Another key factor supporting the argument that Bitcoin is forming a bottoming pattern similar to September 2024 is the sharp decline in open contracts (OI). In July, BTC's OI peaked at a record 39 billion USD, but it dropped 25% just within the following two months. A similar trend occurred recently when OI decreased by 28% from December 18 to April 8.

btc-recoveryOpen Bitcoin Contract | Source: CoinGlassIt is noteworthy that the strong upward trend of the LTH Realized Cap index coincided with a wave of liquidation of leveraged positions, further increasing the probability that Bitcoin has reached the bottom. However, in the past 24 hours, OI has rebounded nearly 10%, indicating that the upcoming price action could provide clearer signals about the market direction in the short term.

Bitcoin builds support at the level of $79,000

After hitting an annual low of $74,500 between April 7 and 9, the price of Bitcoin has surged nearly 10% in just the last three days. With the price still hovering around the $80,000 mark, data from Glassnode shows that BTC is establishing a solid support zone around the $79,000 level. In a post on platform X, this analytics company shared:

"Based on the (Cost Basis Distribution), Bitcoin has formed a strong support zone at the $79,000 level, with approximately 40,000 BTC accumulated here. Additionally, BTC has also surpassed the resistance zone around $82,080 – where nearly 51,000 BTC has been recorded."
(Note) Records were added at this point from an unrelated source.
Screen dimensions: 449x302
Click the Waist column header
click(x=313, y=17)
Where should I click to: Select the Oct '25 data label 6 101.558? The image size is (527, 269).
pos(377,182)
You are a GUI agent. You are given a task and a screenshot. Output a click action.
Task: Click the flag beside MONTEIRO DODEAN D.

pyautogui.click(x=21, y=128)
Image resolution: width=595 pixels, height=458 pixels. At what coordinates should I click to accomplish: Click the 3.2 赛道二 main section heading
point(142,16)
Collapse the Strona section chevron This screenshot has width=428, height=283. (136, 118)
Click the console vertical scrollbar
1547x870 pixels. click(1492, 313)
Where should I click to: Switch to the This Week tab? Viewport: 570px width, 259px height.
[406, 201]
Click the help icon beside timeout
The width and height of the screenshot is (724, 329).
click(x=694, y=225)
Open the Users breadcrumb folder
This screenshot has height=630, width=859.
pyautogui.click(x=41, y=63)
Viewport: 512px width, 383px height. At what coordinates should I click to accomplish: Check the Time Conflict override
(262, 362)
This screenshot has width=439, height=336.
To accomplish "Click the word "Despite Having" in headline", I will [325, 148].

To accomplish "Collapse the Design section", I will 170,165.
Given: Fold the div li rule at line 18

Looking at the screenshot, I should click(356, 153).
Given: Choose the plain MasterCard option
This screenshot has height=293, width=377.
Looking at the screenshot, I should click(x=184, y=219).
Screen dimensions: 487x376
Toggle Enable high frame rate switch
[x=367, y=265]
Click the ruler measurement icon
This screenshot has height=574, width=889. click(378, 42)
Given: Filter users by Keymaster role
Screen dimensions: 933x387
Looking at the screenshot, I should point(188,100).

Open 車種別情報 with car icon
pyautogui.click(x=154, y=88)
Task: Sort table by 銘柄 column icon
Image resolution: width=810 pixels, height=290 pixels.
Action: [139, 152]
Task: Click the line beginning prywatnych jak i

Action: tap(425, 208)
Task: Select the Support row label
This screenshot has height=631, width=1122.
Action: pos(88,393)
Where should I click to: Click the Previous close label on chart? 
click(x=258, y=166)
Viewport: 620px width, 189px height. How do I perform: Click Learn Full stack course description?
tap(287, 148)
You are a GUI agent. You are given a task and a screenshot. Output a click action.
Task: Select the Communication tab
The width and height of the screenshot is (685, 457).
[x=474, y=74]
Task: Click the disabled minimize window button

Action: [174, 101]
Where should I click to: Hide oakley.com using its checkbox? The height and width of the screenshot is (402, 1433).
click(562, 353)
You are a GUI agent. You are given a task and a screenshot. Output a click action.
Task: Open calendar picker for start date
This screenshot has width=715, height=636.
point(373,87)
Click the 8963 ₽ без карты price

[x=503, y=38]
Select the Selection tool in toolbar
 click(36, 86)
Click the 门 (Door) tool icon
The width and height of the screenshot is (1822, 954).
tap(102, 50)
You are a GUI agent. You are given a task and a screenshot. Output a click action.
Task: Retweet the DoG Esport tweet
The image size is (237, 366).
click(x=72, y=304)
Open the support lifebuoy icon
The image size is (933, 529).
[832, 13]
Bitcoin Heatmap Based on Cost Basis Distribution | Source: X.comThe heatmap showing supply distribution from April 6 to 11 clearly reflects the accumulation behavior of investors, particularly after Bitcoin surpassed the $81,000 mark – a surge driven by US CPI inflation data at 2.4% and information that former President Trump has temporarily postponed tax enforcement for 90 days, thereby contributing to a cautiously optimistic market sentiment for a short-term recovery.

At the same time, the anonymous analyst Cold Blooded Shiller pointed out that Bitcoin is testing an important downtrend line, opening up the possibility of a breakout to the upside. He commented:

"It must be acknowledged that this is a very remarkable technical setup for BTC."

Daily BTC/USD Chart | Source: X/ Cold Blooded ShillerYou can view the Bitcoin price here.

Disclaimer: This article is for informational purposes only and is not investment advice. Investors should do their own research before making any decisions. We are not responsible for your investment decisions.